Problem: Please reproduce the records below, replacing each "GUI agent" with "interface agent" and leaving everything else unchanged.

*****

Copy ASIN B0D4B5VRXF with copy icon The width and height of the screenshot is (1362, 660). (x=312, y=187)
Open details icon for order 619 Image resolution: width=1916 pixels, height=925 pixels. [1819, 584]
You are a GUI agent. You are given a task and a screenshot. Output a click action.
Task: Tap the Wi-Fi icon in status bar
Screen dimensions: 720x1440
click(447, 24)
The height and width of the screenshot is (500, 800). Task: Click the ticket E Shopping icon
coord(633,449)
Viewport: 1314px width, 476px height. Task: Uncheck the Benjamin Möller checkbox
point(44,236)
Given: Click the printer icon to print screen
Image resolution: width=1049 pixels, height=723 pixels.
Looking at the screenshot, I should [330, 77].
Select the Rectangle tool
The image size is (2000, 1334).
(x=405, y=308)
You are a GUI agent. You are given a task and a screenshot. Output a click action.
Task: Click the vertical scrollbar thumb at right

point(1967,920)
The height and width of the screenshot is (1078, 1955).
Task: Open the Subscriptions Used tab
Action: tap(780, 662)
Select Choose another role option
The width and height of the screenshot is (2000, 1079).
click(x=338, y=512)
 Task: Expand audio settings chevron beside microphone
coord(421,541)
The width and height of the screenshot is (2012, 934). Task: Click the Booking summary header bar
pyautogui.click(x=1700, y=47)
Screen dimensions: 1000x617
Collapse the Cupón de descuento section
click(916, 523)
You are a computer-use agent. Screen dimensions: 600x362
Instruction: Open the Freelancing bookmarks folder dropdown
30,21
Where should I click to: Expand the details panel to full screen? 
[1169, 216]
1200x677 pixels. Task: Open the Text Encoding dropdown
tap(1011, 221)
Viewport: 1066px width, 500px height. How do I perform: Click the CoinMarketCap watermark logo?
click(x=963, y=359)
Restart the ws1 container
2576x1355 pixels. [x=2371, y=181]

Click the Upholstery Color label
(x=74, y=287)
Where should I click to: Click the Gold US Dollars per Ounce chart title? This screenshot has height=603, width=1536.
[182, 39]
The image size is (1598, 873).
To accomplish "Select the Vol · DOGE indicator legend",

*****

Solution to this task:
Copy ASIN B0D4B5VRXF with copy icon The width and height of the screenshot is (1362, 660). (x=312, y=187)
Open details icon for order 619 Image resolution: width=1916 pixels, height=925 pixels. [1819, 584]
You are a interface agent. You are given a task and a screenshot. Output a click action.
Task: Tap the Wi-Fi icon in status bar
Screen dimensions: 720x1440
click(447, 24)
The height and width of the screenshot is (500, 800). Task: Click the ticket E Shopping icon
coord(633,449)
Viewport: 1314px width, 476px height. Task: Uncheck the Benjamin Möller checkbox
point(44,236)
Given: Click the printer icon to print screen
Image resolution: width=1049 pixels, height=723 pixels.
Looking at the screenshot, I should [330, 77].
Select the Rectangle tool
The image size is (2000, 1334).
(x=405, y=308)
You are a interface agent. You are given a task and a screenshot. Output a click action.
Task: Click the vertical scrollbar thumb at right

point(1967,920)
The height and width of the screenshot is (1078, 1955).
Task: Open the Subscriptions Used tab
Action: tap(780, 662)
Select Choose another role option
The width and height of the screenshot is (2000, 1079).
click(x=338, y=512)
 Task: Expand audio settings chevron beside microphone
coord(421,541)
The width and height of the screenshot is (2012, 934). Task: Click the Booking summary header bar
pyautogui.click(x=1700, y=47)
Screen dimensions: 1000x617
Collapse the Cupón de descuento section
click(916, 523)
You are a computer-use agent. Screen dimensions: 600x362
Instruction: Open the Freelancing bookmarks folder dropdown
30,21
Where should I click to: Expand the details panel to full screen? 
[1169, 216]
1200x677 pixels. Task: Open the Text Encoding dropdown
tap(1011, 221)
Viewport: 1066px width, 500px height. How do I perform: Click the CoinMarketCap watermark logo?
click(x=963, y=359)
Restart the ws1 container
2576x1355 pixels. [x=2371, y=181]

Click the Upholstery Color label
(x=74, y=287)
Where should I click to: Click the Gold US Dollars per Ounce chart title? This screenshot has height=603, width=1536.
[182, 39]
The image size is (1598, 873).
To accomplish "Select the Vol · DOGE indicator legend",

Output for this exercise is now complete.